First, in Unix everything is considered a file. There are many special types 
of files like directories, symbolic and hard links. Even a partition is 
considered a file. As is your video card, and so on.

Each one has read, write and execute permissions. They are grouped by owner, 
group and all others But because of the locations of executables and config 
files one can lock it down pretty well by having different partitions.

For example you can mount a partition with read and execute but not write 
permissions. This is good for the /usr partition where a user have no 
business writing anything. Root is the administrator and the owner of most 
files. So you could have the owner able to read write and execute. In this 
case you don't want anyone to write anything so they are limited to read and 
execute.

On the other hand the /etc partition does not need to execute anything so you 
give it read and write permissions. Root can read and write, group could have 
write permissions, and again others can only read.

This way someone who for example gains access via a poorly written web script, 
or one of the web site people, they will only have the access to make changes 
to the web site but nothing else. They cannot write a file and then execute 
the content. I usually create a home for each client under /home where they 
can read and write to their web site. At the same time they only have read & 
write permissions there. Apache's executable is under /usr or maybe /opt if 
your needs varies. 

If you google for securing unix web server or something similar you will find 
lots of examples on how to lock it down. Be aware that sandboxes are usually 
not considered very secure as one tend to be able to break out of them too 
easily. Not to say don't use them, but it's not a perfect security solution.

Exercises to complete
[1] In the Unix permissions text, which partition is given read and write permissions because it does not need to execute anything?
[2] Repeat the Unix permissions text from "Each one has" up to and including "having different partitions.".
[3] Summarize the Unix permissions text in two sentences.
The listing placed after the Unix permissions text isn't needed for any of this work.

Stored data entries
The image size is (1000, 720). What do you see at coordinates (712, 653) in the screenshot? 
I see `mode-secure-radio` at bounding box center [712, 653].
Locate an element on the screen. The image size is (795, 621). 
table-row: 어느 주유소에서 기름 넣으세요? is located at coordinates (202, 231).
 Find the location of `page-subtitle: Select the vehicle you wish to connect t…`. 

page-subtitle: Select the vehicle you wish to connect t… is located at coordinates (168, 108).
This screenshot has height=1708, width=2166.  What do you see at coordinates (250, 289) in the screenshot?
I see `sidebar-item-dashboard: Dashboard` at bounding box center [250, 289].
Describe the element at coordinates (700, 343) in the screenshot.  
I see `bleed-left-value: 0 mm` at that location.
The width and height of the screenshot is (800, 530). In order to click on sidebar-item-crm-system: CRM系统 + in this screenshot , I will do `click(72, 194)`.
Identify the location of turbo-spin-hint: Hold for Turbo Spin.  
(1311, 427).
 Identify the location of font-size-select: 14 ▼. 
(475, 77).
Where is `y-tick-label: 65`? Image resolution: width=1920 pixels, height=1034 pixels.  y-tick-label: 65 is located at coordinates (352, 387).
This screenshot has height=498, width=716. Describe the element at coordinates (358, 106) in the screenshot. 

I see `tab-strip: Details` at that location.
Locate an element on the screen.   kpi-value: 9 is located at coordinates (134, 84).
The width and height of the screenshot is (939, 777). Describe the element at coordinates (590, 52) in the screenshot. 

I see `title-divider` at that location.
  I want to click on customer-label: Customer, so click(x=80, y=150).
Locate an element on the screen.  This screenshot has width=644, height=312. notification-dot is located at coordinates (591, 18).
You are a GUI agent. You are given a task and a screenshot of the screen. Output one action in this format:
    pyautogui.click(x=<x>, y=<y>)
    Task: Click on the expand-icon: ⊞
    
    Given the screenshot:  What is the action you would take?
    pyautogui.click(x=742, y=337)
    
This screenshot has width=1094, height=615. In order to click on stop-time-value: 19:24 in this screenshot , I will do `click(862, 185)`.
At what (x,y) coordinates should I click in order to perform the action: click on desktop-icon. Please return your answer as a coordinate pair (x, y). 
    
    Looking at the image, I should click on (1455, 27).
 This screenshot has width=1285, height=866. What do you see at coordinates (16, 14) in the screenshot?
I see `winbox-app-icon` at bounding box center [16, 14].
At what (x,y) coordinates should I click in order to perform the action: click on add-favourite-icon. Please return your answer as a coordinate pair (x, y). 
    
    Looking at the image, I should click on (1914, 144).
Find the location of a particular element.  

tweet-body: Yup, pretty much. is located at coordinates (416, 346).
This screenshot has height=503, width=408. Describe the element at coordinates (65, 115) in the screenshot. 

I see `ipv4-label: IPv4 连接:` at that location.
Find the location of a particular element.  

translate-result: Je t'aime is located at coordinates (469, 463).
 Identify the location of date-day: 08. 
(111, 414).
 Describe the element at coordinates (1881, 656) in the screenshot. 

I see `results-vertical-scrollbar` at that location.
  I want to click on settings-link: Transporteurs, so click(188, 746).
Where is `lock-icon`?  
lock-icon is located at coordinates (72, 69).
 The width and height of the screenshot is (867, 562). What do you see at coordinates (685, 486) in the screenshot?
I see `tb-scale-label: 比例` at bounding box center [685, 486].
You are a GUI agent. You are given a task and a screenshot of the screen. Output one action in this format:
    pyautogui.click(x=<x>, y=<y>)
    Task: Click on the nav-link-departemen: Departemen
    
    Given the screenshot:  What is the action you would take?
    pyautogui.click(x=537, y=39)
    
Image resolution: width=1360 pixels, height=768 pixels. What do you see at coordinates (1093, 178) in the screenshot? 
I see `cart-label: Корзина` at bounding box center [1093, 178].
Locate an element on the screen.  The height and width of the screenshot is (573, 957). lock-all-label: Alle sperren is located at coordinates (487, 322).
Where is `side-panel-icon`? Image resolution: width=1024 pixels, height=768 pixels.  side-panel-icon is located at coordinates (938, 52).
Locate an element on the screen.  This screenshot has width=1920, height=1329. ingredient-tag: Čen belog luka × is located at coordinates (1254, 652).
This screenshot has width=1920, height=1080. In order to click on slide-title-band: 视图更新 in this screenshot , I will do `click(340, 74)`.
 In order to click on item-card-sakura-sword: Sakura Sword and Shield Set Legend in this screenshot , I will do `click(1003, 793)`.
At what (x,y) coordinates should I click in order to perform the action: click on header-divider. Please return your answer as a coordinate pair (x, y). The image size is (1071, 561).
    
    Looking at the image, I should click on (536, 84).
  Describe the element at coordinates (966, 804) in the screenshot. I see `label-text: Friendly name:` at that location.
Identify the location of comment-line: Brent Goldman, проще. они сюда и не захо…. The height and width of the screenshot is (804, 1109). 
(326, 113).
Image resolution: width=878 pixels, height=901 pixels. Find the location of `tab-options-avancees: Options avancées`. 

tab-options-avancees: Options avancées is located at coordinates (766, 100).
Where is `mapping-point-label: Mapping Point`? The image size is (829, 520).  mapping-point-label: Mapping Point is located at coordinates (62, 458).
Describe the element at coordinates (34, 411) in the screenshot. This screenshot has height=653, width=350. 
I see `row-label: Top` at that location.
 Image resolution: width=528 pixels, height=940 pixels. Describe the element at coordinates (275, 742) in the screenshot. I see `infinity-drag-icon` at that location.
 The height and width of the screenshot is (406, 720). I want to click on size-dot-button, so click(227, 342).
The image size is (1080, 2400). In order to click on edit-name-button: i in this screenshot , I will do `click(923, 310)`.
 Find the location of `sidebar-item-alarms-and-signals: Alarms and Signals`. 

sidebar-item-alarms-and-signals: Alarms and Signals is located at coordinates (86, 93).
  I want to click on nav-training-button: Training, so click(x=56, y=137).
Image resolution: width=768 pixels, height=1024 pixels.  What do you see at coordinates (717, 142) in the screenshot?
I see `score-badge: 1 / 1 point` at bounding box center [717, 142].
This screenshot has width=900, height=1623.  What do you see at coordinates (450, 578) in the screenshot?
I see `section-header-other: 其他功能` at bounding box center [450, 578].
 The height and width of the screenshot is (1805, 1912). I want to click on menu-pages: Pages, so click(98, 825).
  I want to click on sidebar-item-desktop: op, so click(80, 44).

Exercise responses
[1] The /etc partition.

[2]
Each one has read, write and execute permissions. They are grouped by owner, 
group and all others But because of the locations of executables and config 
files one can lock it down pretty well by having different partitions.

[3] In Unix everything is treated as a file, including directories, links, partitions and video cards, and each has read, write and execute permissions grouped by owner, group and others. Using separate partitions with different permissions, such as read and execute for /usr and read and write for /etc, limits what an intruder can change, while sandboxes are usually not considered very secure because they are too easy to break out of.